Seit zehn Jahren verlassen pro Jahr im Schnitt 250.000 Menschen die Gewerkschaften des DGB, was jedes Mal fast einer halben Volkspartei entspricht. Ein Viertel aller Mitglieder des DGB ist schon weg. Die Selbstauflösung hat damit begonnen. Die verbliebenen Mitglieder sind nicht mehr das, was man eine starke Truppe nennt. Die Jüngeren fehlen fast völlig; über ein Viertel sind Rentner oder Arbeitslose, was der Statistik gut tut, nicht aber der Kampfeskraft. Rentner und Arbeitslose können schimpfen, aber nicht streiken.
Gewerkschaftschef Michael Sommer unternahm den tollkühnen Versuch, die Mitglieder über den bedauerlichen Todesfall zu informieren. Die heutigen Gewerkschaften müssten die Wirklichkeit zur Kenntnis nehmen, mahnte er in einem SPIEGEL-Interview.
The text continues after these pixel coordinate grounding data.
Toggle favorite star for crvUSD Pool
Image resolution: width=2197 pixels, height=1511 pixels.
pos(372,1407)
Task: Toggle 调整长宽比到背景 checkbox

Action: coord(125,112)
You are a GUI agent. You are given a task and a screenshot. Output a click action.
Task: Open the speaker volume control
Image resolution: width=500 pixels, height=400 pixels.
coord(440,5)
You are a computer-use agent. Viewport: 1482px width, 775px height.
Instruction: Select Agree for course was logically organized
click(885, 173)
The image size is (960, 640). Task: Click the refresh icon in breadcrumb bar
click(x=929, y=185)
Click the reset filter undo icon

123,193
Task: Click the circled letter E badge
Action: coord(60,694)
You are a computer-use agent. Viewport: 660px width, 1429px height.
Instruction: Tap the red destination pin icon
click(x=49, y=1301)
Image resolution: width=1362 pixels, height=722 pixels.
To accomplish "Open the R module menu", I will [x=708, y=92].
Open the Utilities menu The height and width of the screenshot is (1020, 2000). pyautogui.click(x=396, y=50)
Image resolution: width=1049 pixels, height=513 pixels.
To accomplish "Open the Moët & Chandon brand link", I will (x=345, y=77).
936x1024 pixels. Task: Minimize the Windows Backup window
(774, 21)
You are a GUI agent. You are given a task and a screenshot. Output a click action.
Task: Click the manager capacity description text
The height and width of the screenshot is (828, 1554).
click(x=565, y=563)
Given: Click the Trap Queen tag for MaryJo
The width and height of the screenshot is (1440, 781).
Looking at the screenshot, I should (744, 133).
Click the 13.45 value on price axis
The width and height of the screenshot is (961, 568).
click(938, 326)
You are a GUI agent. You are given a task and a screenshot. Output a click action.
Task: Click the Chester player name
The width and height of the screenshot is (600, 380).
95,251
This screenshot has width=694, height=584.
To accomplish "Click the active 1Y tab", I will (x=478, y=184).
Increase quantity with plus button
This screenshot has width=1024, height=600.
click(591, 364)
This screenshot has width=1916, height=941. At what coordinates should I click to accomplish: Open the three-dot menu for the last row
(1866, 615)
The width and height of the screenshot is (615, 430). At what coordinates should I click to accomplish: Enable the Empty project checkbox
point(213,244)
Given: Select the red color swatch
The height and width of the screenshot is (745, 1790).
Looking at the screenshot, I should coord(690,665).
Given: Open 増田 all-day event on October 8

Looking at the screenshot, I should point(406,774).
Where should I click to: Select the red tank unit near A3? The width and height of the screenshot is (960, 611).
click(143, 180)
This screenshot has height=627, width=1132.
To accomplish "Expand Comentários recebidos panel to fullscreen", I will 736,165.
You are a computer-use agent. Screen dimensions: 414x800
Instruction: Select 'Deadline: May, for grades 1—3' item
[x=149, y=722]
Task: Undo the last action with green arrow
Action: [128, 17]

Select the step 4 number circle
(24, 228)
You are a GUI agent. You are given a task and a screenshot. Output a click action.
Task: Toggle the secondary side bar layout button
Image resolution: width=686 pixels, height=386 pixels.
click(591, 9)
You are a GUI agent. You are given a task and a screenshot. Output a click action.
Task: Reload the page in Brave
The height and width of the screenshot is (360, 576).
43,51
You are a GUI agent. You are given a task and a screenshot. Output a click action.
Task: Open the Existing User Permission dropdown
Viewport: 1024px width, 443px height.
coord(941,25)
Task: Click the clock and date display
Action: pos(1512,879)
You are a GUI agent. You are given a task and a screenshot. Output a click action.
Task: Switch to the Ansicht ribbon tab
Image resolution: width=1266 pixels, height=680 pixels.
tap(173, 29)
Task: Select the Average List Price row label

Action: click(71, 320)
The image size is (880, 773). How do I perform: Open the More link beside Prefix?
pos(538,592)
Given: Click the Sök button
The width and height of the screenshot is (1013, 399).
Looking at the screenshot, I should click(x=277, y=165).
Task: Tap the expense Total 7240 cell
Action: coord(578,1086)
Sie hätten nicht mehr die Kraft, das politische Geschehen grundlegend und zu ihren Gunsten zu verändern, gestand er ein. Der Sozialstaat werde auf eine Grundversorgung reduziert. "Das können wir kritisieren, ändern werden wir es nicht mehr", sagte er.
Was er versuchte, war nichts Geringeres als eine Art Friedensschluss mit den veränderten Wirklichkeiten. Sommer wollte die Nebelwand aus Selbsttäuschung und Illusion durchschneiden, die seine Organisation von Millionen Beschäftigten heute trennt.
Innerhalb des DGB war nach Erscheinen des Interviews der Teufel los. Die Funktionäre waren fassungslos. Säße Sommer nicht so fest im Sattel seiner Organisation, hätte er Schaden genommen. Die Nachlassverwalter wollen den Todesfall weiter verheimlichen, sich selbst und die Öffentlichkeit noch ein wenig täuschen. Sommer jedenfalls hat seine Lektion gelernt: "Man darf den Menschen alles nehmen. Nur nicht ihre Lebenslügen."